Terjerat Cinta Dosen Idiot

Terjerat Cinta Dosen Idiot
Mulut Jahil Netizen


__ADS_3

Ilham pergi menuju kantornya. Seperti biasa, hal yang ia lakukan adalah menuju ke ruangan Arash. Hari ini, Ilham sangat berbunga-bunga karena Ara yang sangat membuatnya jatuh lebih dalam lagi padanya.


"Tok ... tok ...."


Ilham mengetuk pintu ruangan Arash.


"Masuk."


Terdengar suara Arash dari dalam yang cukup keras, sehingga membuat Ilham masuk ke dalam ruangan.


"Brukk ...."


Ilham menutup kembali pintu ruangan Arash, "Pagi, Pak!" sapa Ilham dengan sangat bersemangat, membuat Arash dan Rangga yang sudah berada di sana menjadi heran dibuatnya.


"Tumben terlambat? Senang banget pula kelihatannya ...," ledek Arash, membuat Ilham menyeringai ke arahnya.


Ilham menghempaskan diri di tempat duduk yang tersedia di hadapan Arash. Ilham memandang kakak iparnya, dengan pandangan yang sangat sumringah.


"Ya ... biasalah. Kayak gak tahu orang yang udah berumah tangga aja," jawab Ilham, membuat Arash dan Rangga menjadi sedikit kesal dengannya.


Pasalnya, mereka belum menikah jadi mereka belum bisa melampiaskan seluruh perasaan pada gadis yang mereka cintai.


Arash mendelik, "Hah? Kalian habis ...," ucap Arash dengan tangan yang ia satukan mengisyaratkan tentang hubungan suami istri.


Wajah Ilham memerah, karena merasa malu. Letak permasalahannya adalah hubungan mereka yang memang belum terlalu jauh sampai ke sana, membuat Ilham agak malu mendengarnya.


"Gak, kita nggak melakukan itu kok tadi!" bantah Ilham dengan nada yang setengah tinggi.

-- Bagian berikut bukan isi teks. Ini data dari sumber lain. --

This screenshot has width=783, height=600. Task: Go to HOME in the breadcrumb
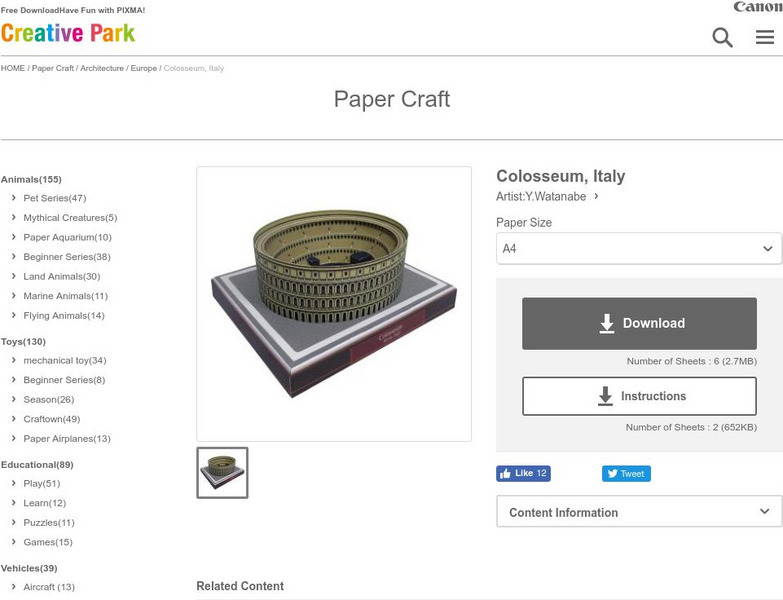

Arash kemudian saling melempar pandangan ke arah Rangga, dan kembali memandang ke arah Ilham.


"Terus ngapain pagi-pagi terlambat? Terus sumringah banget lagi mukanya," tanya Arash yang semakin bingung dengan maksud Ilham.

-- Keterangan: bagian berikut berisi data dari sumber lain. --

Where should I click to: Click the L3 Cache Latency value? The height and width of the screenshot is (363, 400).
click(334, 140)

"Tadi itu saya habis antar Ara ke kampus, makanya saya terlambat," jawab Ilham membuat Arash jadi teringat dengan kondisi adiknya.

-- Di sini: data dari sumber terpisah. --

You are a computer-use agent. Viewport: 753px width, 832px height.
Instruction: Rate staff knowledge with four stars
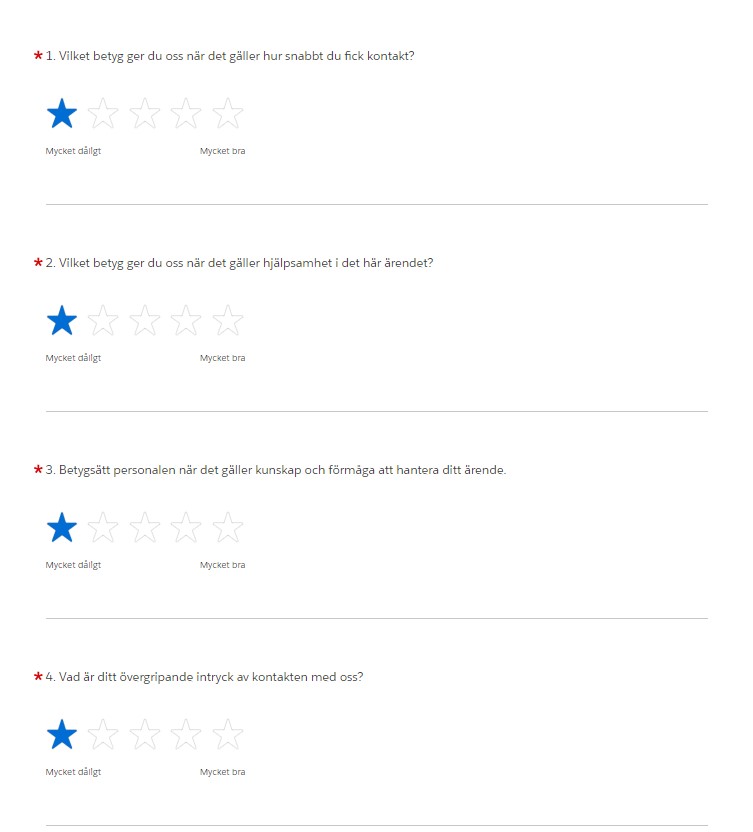point(186,527)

"Hey, gimana kondisi Ara?" tanya Arash yang mendadak menjadi sendu.


Sejak saat Ara mengalami keguguran, Arash sama sekali belum menjenguknya, karena Ilham yang melarangnya agar Arash tidak menjenguknya terlebih dahulu, akibat mental Ara yang masih down.


Ilham tersenyum, "Ara sudah lebih baik dari sebelumnya. Bahkan, dia mau masuk kampus lagi. Tidak ada paksaan atau sugesti, dia yang menginginkan itu," jawab Ilham dengan nada yang masih sangat bahagia.

__ADS_1


Mendengar hal itu Arash langsung menghela napasnya panjang, "Syukurlah! Gak nyangka, Ara akan melupakan Morgan secepat itu," gumam Arash, yang terdengar masih sangat ragu tentang perasaan Ara pada Ilham.


"Tenang saja, adik iparmu ini lebih tampan dari si dosen itu. Mana mungkin Ara tidak bisa berpaling dari dia?" ucap Ilham dengan sangat percaya diri, membuat Arash terkekeh mendengarnya.


"Iya deh, babang tamvan," ledek Arash yang masih terkekeh dengan perkataan Ilham.


Arash dan Rangga pun tertawa lepas, sementara Ilham hanya tersenyum ke arah mereka.


'Ara belum melupakan Morgan, tapi dia sudah bisa menerima saya,' batin Ilham yang menyelipkan kesedihan di setiap senyuman yang ia lontarkan.


...***...


Jam istirahat pun tiba. Mereka sedang mengerubungi Ara, karena saat pertama kali mereka masuk ke kampus, mereka sama sekali belum sempat berbincang dengan Ara mengenai kehidupan pasca pernikahan.


Ray, Rafa dan Fla pun duduk di hadapan Ara, membuat Ara menjadi bingung dibuatnya.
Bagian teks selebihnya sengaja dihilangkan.